DATA SUPPLIED:
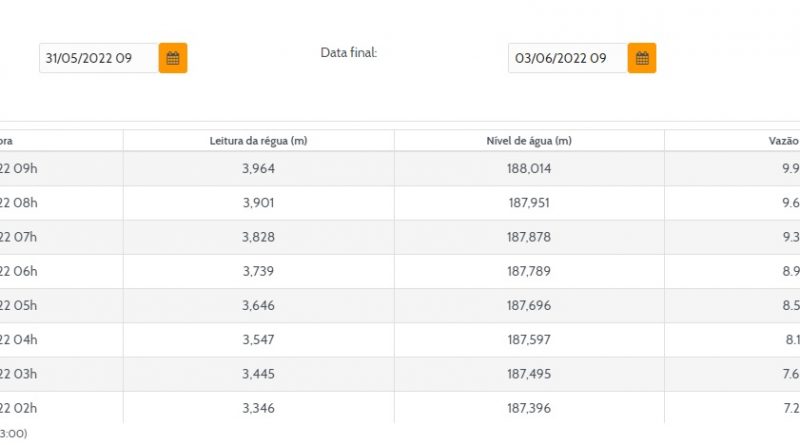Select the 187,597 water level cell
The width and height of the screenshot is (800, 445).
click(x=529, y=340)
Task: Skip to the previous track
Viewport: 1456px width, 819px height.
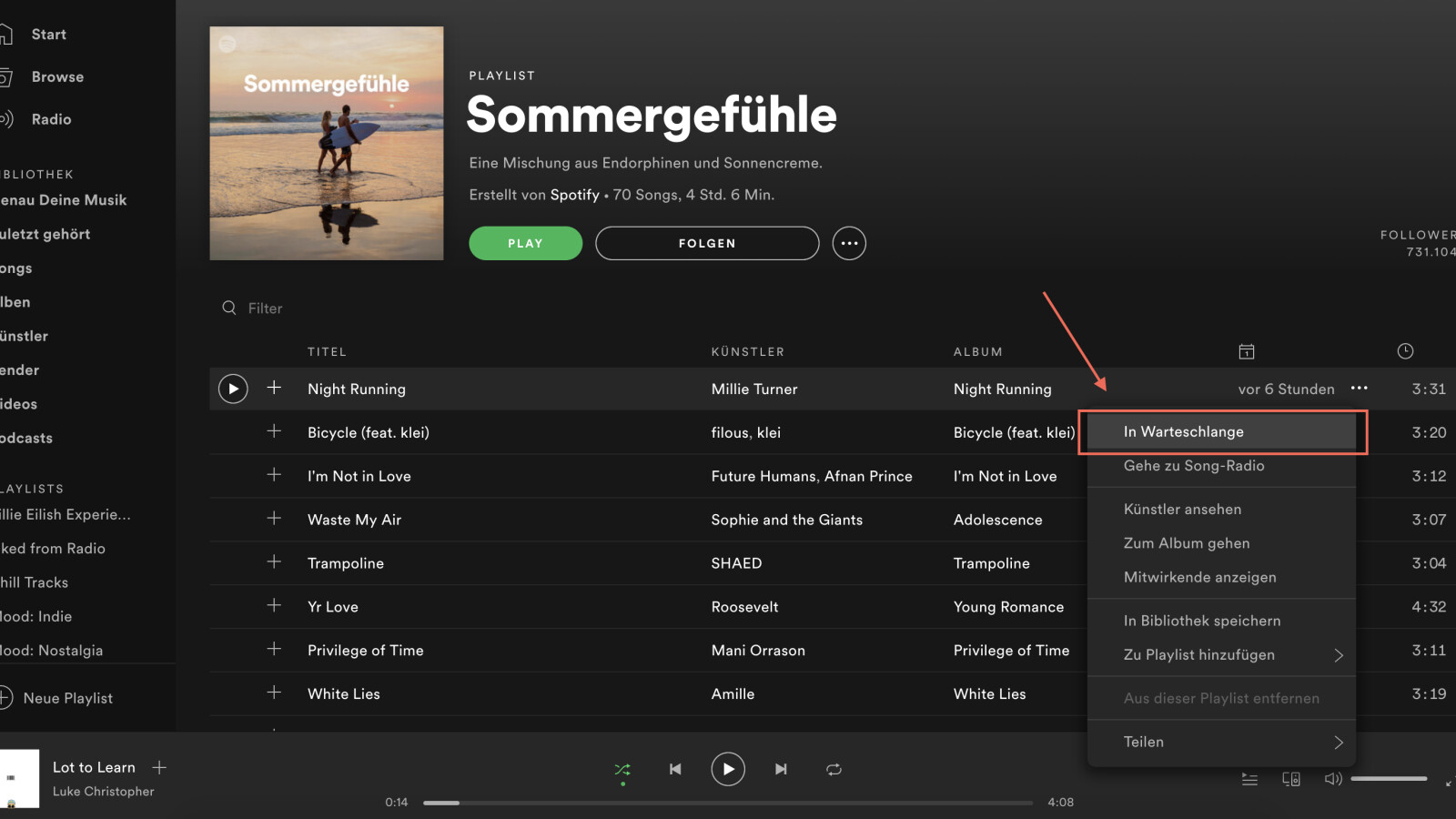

==

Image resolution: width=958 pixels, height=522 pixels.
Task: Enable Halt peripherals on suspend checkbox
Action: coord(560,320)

WORK ORDER: Output only an exact transcription of the lines above from the one with "Task: Skip to the previous track" up to and including the one with "Viewport: 1456px width, 819px height.".

ANSWER SECTION:
Task: Skip to the previous track
Viewport: 1456px width, 819px height.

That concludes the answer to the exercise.